**What you should do**
In the records that follow, show each line where the word "article" is present.

Items from a data source:
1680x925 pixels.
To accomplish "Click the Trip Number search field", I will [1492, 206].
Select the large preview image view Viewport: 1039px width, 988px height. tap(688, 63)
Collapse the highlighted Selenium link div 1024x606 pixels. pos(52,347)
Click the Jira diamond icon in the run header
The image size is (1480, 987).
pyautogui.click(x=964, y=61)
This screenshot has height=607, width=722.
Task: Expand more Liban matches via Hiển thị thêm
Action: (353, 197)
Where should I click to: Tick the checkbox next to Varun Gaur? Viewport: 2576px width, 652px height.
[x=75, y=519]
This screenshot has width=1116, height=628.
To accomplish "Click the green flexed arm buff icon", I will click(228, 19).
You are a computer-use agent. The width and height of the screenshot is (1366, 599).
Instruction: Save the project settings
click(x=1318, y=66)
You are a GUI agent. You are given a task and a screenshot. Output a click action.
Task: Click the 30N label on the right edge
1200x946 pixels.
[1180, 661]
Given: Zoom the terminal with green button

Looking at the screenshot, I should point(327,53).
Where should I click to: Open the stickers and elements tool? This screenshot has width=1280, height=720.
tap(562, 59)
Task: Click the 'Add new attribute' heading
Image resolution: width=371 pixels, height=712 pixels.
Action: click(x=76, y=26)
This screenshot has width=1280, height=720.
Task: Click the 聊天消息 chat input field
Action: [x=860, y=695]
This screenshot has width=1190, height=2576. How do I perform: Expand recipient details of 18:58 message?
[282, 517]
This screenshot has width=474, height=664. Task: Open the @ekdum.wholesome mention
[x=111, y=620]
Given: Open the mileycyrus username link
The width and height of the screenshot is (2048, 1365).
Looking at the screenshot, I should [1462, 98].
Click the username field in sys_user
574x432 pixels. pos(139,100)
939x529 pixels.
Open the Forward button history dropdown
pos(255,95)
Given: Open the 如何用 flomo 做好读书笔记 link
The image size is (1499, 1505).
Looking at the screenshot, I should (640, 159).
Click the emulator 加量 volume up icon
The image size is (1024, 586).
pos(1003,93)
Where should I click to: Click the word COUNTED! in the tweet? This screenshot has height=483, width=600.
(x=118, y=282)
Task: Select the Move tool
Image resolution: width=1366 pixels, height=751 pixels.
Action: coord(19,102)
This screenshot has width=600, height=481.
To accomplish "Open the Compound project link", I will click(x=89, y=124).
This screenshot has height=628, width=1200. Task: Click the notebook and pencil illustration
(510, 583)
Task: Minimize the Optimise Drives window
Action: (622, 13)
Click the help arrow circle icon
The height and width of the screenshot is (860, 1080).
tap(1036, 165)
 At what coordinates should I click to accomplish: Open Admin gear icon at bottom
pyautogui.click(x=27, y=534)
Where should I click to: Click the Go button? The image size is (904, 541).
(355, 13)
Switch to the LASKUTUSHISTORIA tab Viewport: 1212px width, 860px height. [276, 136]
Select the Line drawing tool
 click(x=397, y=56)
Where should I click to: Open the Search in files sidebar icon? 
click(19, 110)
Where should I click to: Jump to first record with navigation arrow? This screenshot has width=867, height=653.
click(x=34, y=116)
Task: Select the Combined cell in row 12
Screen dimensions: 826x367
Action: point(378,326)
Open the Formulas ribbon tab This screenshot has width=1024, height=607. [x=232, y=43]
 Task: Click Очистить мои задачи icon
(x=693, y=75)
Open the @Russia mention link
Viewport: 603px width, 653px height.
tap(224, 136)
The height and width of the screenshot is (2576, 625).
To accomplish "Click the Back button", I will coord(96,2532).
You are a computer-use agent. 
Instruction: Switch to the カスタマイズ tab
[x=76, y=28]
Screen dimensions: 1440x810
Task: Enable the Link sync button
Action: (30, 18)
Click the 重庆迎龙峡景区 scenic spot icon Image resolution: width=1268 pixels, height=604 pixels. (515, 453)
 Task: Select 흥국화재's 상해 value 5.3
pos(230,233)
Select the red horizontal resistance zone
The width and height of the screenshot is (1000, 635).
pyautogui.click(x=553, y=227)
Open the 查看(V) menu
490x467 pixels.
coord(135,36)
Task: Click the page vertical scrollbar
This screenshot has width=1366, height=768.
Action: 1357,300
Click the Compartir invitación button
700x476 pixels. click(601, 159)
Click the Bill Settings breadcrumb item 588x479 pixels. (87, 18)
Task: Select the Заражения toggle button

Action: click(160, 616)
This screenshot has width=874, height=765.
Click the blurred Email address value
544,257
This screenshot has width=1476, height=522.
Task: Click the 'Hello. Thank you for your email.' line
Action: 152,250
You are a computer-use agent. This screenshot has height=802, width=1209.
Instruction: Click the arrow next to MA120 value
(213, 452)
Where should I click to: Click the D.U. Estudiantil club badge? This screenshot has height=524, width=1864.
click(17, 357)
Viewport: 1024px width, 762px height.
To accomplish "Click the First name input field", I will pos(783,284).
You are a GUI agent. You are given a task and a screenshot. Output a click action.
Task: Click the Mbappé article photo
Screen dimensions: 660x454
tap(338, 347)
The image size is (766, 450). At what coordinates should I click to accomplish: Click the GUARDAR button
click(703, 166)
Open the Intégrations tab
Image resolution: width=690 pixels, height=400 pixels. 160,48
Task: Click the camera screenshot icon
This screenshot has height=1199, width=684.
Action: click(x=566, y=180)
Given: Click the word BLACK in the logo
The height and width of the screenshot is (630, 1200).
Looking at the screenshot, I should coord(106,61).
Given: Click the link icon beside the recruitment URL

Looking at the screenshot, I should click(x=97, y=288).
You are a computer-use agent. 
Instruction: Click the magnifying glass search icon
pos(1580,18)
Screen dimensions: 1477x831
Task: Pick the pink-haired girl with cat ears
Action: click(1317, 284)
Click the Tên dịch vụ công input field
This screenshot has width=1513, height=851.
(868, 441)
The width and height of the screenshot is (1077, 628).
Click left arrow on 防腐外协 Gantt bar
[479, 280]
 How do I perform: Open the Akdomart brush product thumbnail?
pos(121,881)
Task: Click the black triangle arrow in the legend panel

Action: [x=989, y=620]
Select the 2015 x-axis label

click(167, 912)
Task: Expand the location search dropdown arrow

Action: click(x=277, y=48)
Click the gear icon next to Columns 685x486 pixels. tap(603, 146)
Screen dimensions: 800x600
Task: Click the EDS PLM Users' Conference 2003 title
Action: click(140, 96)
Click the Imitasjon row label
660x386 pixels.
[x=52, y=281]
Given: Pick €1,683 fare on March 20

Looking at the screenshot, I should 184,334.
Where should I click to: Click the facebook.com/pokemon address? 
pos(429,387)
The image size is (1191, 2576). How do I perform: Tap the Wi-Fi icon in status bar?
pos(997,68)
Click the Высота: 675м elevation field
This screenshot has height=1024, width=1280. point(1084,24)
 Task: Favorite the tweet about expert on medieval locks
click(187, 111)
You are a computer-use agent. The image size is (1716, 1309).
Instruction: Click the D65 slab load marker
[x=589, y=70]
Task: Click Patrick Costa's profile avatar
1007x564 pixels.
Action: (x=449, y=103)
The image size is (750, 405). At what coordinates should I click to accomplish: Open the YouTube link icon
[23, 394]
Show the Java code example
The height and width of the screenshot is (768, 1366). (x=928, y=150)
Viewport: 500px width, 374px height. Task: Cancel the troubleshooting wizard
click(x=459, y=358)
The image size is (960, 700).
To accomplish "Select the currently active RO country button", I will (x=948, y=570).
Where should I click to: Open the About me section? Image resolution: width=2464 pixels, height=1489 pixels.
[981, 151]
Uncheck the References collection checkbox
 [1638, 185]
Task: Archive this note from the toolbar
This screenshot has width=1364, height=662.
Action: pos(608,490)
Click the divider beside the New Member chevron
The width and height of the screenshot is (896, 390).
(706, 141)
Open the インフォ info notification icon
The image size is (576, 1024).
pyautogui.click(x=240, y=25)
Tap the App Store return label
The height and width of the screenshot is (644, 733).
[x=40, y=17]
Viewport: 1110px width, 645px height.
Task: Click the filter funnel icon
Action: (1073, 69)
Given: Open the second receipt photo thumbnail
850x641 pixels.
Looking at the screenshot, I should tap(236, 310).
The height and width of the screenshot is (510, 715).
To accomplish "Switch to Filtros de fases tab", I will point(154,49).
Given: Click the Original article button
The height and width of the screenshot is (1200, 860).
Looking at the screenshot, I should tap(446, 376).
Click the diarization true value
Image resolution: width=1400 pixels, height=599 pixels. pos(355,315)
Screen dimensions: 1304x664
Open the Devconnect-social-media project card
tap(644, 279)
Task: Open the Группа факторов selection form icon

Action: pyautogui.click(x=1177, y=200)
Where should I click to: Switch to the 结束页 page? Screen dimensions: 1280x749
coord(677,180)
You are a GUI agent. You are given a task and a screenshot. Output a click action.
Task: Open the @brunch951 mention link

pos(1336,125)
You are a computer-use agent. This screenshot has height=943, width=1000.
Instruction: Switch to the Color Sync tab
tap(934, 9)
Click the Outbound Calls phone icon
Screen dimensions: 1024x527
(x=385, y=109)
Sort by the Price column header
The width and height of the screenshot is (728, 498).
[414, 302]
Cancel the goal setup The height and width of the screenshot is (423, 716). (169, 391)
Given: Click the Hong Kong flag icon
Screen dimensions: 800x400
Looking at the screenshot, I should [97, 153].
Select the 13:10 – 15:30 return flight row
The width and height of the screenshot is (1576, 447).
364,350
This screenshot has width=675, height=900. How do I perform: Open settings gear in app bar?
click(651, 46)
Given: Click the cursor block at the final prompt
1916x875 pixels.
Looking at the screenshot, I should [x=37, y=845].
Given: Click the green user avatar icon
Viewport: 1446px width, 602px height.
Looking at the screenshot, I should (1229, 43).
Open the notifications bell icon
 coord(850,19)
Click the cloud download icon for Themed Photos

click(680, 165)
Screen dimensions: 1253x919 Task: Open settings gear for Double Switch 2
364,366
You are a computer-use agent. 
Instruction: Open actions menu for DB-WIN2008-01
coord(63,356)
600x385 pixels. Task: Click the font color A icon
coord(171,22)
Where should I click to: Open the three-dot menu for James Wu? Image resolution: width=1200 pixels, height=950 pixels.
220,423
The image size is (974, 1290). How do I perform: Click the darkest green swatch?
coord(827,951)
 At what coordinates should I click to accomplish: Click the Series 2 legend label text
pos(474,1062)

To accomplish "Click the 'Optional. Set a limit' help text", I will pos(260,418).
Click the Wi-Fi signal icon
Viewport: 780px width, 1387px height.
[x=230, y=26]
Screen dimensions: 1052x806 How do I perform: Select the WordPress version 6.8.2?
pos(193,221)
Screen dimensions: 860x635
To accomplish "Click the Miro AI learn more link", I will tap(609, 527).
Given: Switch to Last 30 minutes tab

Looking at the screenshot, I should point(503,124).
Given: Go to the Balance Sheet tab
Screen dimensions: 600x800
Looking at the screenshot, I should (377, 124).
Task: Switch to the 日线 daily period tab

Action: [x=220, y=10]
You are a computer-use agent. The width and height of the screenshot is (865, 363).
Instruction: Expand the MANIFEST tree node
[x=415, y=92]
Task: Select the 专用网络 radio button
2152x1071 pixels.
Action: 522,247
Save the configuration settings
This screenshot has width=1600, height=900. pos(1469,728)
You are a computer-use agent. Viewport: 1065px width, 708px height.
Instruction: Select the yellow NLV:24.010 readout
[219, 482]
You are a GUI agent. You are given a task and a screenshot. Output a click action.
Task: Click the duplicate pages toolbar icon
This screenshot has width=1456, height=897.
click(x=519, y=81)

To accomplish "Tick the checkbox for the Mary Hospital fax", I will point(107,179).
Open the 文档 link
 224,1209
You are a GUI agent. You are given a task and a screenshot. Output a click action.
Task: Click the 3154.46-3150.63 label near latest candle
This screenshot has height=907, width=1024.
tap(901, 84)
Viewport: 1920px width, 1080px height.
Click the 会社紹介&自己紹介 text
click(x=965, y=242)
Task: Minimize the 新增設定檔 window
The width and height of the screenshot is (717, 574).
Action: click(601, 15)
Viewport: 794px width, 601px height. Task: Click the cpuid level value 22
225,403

**Solution for this exercise**
Task: Click the Mbappé article photo
Given: Click the Original article button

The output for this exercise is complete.